There’s more accuracy in anticipating the average behavior across multiple data points than the unique behavior of a single data point.

There are two scatterplots of rides (y-axis) vs temperature (x-axis). Both display the original 500 data points. The left scatterplot is superimposed with a very short vertical line at a temp_feel of 75 -- it ranges from roughly 3800 to 4100 rides. The right scatterplot is superimposed with a much wider vertical line at a temp_feel of 75 -- it ranges from roughly 1500 to 6500 rides.

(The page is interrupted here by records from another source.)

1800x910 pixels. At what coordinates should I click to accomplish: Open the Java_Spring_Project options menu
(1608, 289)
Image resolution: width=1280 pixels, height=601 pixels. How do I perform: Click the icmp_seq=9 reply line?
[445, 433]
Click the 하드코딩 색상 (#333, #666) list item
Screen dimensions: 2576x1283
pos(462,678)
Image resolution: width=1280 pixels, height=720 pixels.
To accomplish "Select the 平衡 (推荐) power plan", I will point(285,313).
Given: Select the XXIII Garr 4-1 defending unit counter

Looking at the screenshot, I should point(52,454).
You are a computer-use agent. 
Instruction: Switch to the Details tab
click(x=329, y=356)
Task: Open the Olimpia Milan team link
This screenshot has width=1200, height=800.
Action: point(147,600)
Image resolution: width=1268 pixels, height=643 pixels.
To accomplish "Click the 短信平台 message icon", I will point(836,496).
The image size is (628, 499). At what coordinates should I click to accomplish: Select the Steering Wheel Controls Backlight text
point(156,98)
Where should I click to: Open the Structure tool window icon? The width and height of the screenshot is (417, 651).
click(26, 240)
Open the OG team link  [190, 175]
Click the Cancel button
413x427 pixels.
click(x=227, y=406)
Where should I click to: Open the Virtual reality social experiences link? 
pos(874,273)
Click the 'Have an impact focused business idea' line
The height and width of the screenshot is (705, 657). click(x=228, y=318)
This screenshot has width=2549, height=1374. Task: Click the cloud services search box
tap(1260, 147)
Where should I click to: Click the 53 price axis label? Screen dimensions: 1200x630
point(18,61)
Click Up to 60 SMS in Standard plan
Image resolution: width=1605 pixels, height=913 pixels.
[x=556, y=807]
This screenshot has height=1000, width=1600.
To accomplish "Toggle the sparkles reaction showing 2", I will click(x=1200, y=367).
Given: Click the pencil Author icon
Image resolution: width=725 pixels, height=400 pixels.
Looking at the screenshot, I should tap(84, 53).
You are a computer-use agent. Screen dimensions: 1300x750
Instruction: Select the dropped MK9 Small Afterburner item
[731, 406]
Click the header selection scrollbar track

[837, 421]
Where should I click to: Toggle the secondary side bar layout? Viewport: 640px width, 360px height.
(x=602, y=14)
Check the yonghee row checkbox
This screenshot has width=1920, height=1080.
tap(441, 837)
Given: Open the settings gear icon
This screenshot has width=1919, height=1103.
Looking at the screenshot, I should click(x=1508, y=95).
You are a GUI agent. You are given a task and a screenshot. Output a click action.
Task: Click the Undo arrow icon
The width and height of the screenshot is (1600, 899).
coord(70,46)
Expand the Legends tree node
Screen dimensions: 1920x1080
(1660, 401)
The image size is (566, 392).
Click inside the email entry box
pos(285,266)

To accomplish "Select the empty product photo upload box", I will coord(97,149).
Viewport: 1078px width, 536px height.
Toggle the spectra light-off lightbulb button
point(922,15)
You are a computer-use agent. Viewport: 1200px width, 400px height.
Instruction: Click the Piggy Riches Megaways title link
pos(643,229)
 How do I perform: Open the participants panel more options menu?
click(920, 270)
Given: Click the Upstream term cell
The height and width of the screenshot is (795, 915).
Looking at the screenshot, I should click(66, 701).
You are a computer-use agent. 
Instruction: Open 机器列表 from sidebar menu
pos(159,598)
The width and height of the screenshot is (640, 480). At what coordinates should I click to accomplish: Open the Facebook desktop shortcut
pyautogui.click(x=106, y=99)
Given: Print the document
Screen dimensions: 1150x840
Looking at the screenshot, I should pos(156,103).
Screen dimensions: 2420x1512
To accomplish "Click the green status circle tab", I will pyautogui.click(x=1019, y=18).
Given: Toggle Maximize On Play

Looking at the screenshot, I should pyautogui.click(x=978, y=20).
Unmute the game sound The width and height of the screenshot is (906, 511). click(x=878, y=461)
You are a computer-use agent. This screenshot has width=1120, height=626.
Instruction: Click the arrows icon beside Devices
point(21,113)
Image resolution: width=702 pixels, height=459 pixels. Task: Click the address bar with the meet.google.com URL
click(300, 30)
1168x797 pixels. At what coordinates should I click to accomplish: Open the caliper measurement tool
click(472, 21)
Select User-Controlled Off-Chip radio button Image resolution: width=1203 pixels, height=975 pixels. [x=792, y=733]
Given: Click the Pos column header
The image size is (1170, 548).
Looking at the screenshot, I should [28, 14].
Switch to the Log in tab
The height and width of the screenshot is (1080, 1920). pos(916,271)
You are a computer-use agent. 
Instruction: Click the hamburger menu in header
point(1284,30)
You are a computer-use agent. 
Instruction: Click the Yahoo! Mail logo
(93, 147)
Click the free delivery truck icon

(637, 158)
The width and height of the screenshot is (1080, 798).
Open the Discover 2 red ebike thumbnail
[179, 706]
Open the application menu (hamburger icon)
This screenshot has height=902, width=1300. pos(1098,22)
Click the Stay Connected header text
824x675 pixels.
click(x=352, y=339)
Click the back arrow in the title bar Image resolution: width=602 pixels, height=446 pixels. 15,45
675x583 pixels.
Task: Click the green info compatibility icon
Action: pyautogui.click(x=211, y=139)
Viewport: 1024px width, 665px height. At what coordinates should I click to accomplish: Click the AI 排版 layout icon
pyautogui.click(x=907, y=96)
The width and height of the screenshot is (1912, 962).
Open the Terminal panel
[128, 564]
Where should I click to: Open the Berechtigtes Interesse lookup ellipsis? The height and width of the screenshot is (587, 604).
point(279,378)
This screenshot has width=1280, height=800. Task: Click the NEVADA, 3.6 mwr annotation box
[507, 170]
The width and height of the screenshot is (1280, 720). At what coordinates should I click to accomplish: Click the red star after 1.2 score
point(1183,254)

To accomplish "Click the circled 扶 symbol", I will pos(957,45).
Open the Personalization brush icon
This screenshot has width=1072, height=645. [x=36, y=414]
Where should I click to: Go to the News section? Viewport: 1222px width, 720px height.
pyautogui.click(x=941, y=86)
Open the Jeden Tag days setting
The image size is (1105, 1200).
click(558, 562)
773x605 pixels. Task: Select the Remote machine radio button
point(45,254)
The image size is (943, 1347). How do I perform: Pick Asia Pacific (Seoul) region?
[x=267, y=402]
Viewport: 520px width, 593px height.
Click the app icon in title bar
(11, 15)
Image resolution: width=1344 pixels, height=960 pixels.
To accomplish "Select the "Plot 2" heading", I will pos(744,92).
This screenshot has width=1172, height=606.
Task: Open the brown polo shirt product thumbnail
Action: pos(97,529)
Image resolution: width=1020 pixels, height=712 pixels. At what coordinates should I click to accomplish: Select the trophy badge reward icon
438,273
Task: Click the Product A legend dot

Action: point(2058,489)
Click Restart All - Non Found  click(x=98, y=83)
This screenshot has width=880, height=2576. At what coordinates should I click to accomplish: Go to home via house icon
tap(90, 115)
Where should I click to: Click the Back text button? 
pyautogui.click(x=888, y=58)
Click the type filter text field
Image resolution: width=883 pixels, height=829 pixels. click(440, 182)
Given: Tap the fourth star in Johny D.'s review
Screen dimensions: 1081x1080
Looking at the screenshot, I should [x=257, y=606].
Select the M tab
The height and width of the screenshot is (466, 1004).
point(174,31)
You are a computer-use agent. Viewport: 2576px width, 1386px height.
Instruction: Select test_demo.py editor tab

95% posterior credible intervals (blue) for the average ridership on 75-degree days (left) and the predicted ridership for tomorrow, an individual 75-degree day (right).

Posterior prediction with rstanarm

Simulating the posterior predictive model from scratch allowed you to really connect with the concept, but moving forward we can utilize the posterior_predict() function in the rstanarm package:

# Simulate a set of predictions
set.seed(84735)
shortcut_prediction <- 
  posterior_predict(bike_model, newdata = data.frame(temp_feel = 75))

The shortcut_prediction object contains 20,000 predictions of ridership on 75-degree days. We can both visualize and summarize the corresponding (approximate) posterior predictive model using our usual tricks. The results are equivalent to those we constructed from scratch above:

# Construct a 95% posterior credible interval
posterior_interval(shortcut_prediction, prob = 0.95)
      2.5%    97.5%
1 1492.331 6502.669
# Plot the approximate predictive model
mcmc_dens(shortcut_prediction) + 
  xlab("predicted ridership on a 75 degree day")

A density plot of the predicted ridership on a 75-degree day. The density plot is bell-shaped, centered at roughly 4000 rides, and ranges from roughly 1000 to 7000.

Posterior predictive model of ridership on a 75-degree day.